(Collection entries)
== == ==

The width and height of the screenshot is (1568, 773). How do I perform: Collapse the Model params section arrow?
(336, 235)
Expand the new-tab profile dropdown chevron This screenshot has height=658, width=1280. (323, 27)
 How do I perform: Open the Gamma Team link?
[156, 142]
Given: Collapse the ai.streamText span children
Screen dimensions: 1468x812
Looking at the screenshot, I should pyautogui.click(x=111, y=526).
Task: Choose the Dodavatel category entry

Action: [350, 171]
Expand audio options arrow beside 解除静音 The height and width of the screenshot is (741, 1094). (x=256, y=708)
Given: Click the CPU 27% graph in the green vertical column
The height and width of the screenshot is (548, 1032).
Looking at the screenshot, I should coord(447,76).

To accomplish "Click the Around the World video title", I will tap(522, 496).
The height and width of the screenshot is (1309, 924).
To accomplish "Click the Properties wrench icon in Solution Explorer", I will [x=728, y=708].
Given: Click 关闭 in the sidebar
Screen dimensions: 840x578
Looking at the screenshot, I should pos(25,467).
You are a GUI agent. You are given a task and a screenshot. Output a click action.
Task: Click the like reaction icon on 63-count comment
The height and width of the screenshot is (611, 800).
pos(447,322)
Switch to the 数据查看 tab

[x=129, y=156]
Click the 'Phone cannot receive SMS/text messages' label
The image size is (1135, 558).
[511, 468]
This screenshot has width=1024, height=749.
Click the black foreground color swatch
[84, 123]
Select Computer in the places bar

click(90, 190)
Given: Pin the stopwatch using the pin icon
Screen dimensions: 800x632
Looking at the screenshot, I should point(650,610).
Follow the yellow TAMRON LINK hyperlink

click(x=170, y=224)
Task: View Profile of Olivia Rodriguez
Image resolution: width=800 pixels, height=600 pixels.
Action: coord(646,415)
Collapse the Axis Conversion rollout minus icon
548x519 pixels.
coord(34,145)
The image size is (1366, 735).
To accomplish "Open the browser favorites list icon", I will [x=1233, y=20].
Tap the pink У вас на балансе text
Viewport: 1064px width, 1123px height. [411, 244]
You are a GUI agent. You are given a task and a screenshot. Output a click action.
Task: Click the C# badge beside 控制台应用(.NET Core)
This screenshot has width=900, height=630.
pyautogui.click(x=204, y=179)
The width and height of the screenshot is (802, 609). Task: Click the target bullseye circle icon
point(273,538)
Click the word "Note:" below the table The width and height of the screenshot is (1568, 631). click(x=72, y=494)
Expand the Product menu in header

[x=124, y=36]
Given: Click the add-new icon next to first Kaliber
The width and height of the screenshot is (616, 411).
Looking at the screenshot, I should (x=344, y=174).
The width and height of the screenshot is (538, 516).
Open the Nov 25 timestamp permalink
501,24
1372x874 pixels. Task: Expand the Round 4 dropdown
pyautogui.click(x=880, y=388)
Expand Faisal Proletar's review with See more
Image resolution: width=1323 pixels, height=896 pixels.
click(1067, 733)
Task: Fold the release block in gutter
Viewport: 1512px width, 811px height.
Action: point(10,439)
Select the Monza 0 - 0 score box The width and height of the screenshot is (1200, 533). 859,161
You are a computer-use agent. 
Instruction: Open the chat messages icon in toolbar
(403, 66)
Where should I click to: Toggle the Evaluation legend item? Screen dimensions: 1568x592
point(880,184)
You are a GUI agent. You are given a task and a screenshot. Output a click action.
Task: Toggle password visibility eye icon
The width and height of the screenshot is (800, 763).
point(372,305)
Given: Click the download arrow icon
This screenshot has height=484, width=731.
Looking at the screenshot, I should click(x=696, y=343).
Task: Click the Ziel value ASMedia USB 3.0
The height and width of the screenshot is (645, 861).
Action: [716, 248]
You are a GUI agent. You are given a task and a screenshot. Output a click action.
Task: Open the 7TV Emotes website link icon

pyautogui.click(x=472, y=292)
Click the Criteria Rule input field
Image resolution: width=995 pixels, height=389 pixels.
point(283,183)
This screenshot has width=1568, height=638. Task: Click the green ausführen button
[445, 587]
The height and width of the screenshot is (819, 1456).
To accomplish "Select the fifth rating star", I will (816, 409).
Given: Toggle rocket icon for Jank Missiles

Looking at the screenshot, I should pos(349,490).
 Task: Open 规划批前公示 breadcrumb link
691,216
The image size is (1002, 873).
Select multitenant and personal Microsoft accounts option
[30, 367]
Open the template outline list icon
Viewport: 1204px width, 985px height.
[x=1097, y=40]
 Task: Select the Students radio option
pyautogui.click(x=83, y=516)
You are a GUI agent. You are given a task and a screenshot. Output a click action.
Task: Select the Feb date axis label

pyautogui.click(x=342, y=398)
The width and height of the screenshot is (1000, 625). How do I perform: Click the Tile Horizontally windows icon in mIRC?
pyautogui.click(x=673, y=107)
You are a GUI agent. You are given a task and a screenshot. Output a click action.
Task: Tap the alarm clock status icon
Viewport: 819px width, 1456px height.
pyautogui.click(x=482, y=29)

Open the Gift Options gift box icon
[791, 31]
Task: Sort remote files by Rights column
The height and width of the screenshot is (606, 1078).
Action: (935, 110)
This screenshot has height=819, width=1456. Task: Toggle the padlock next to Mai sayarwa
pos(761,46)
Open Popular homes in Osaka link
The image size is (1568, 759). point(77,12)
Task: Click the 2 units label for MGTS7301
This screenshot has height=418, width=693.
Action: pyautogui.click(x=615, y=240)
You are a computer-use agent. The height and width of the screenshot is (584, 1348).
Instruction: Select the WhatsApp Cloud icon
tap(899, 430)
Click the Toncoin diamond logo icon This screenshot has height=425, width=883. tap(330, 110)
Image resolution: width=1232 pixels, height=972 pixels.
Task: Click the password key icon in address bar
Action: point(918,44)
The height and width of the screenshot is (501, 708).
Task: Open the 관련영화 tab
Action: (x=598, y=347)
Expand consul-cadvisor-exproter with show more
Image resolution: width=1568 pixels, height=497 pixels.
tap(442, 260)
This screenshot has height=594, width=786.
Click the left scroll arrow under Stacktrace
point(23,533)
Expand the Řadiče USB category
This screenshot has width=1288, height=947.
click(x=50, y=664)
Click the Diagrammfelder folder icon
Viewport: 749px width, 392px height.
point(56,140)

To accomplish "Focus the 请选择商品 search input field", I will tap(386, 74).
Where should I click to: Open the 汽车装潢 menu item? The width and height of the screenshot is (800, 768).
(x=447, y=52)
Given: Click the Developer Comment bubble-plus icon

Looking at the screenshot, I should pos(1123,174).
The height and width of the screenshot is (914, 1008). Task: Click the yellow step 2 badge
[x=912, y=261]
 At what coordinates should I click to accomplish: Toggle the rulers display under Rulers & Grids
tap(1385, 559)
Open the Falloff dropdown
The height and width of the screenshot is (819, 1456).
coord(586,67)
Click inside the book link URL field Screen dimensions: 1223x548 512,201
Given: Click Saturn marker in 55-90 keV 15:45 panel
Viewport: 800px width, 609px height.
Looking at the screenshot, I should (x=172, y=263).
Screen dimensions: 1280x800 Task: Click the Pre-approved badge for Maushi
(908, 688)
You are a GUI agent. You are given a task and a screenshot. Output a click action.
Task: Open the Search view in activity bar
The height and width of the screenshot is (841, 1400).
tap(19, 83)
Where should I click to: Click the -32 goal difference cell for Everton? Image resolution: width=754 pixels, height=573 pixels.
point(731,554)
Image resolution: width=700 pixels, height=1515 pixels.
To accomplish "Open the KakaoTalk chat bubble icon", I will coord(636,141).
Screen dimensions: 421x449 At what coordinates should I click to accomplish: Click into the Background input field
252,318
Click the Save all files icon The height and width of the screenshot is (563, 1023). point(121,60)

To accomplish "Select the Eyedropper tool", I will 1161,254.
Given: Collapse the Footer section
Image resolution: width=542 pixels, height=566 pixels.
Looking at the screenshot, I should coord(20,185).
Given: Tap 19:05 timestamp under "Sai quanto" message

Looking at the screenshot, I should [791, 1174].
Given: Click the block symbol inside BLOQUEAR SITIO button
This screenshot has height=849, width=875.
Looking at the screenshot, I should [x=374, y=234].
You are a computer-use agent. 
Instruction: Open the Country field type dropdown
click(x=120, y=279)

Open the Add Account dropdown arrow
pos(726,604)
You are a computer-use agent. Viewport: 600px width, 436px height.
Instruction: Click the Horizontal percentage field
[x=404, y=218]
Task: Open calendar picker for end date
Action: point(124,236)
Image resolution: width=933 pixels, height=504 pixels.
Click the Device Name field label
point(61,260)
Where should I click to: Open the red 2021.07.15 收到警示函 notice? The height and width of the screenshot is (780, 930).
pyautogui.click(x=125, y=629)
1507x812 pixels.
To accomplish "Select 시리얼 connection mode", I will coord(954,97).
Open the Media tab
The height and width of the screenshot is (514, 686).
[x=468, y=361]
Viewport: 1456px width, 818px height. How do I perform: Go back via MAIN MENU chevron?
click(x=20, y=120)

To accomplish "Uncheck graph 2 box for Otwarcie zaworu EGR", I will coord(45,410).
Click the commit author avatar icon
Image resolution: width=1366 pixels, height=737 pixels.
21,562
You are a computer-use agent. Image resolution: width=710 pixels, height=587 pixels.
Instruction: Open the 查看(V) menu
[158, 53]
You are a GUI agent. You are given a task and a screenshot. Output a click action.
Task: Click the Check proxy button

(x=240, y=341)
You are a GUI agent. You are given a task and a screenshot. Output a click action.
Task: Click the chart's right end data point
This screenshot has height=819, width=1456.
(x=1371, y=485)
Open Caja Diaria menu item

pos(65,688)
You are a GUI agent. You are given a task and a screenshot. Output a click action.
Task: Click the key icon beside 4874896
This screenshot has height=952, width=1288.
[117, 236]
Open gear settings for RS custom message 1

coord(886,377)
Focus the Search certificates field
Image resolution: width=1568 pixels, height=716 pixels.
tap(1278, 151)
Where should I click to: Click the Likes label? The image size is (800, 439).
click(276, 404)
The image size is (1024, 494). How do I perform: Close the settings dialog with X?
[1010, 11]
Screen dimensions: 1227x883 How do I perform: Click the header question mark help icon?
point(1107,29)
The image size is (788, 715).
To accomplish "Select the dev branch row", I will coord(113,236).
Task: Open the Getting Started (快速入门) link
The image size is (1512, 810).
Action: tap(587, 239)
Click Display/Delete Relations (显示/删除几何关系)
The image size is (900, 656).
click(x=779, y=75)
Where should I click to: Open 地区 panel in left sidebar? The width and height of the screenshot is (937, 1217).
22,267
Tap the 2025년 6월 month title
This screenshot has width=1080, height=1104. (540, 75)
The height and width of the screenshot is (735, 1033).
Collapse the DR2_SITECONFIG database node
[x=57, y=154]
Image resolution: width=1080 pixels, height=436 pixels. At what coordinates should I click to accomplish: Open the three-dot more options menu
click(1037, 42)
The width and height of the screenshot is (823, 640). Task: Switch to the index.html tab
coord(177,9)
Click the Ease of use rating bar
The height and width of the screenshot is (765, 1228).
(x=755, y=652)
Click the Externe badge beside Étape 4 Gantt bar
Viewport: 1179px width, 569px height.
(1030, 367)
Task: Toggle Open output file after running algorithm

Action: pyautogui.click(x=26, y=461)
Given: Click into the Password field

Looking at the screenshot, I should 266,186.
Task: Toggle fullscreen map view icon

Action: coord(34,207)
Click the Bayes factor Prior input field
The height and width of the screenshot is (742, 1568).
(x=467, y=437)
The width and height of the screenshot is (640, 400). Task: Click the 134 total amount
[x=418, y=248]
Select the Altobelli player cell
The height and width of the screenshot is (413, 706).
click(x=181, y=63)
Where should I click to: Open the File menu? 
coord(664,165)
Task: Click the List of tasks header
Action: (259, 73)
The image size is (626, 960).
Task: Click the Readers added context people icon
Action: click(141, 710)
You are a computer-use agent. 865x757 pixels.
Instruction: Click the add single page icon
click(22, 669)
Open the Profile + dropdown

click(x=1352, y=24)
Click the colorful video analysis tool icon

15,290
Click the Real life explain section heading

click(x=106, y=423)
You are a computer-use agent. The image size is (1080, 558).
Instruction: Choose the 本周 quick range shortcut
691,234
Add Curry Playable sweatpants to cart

== == ==

__Instruction__
Duplicate the items above, everything from the line containing "Where should I click to: Open the 汽车装潢" down to the line containing "I will coord(636,141).", both included.

__Answer to the problem__
Where should I click to: Open the 汽车装潢 menu item? The width and height of the screenshot is (800, 768).
(x=447, y=52)
Given: Click the Developer Comment bubble-plus icon

Looking at the screenshot, I should pos(1123,174).
The height and width of the screenshot is (914, 1008). Task: Click the yellow step 2 badge
[x=912, y=261]
 At what coordinates should I click to accomplish: Toggle the rulers display under Rulers & Grids
tap(1385, 559)
Open the Falloff dropdown
The height and width of the screenshot is (819, 1456).
coord(586,67)
Click inside the book link URL field Screen dimensions: 1223x548 512,201
Given: Click Saturn marker in 55-90 keV 15:45 panel
Viewport: 800px width, 609px height.
Looking at the screenshot, I should (x=172, y=263).
Screen dimensions: 1280x800 Task: Click the Pre-approved badge for Maushi
(908, 688)
You are a GUI agent. You are given a task and a screenshot. Output a click action.
Task: Open the Search view in activity bar
The height and width of the screenshot is (841, 1400).
tap(19, 83)
Where should I click to: Click the -32 goal difference cell for Everton? Image resolution: width=754 pixels, height=573 pixels.
point(731,554)
Image resolution: width=700 pixels, height=1515 pixels.
To accomplish "Open the KakaoTalk chat bubble icon", I will coord(636,141).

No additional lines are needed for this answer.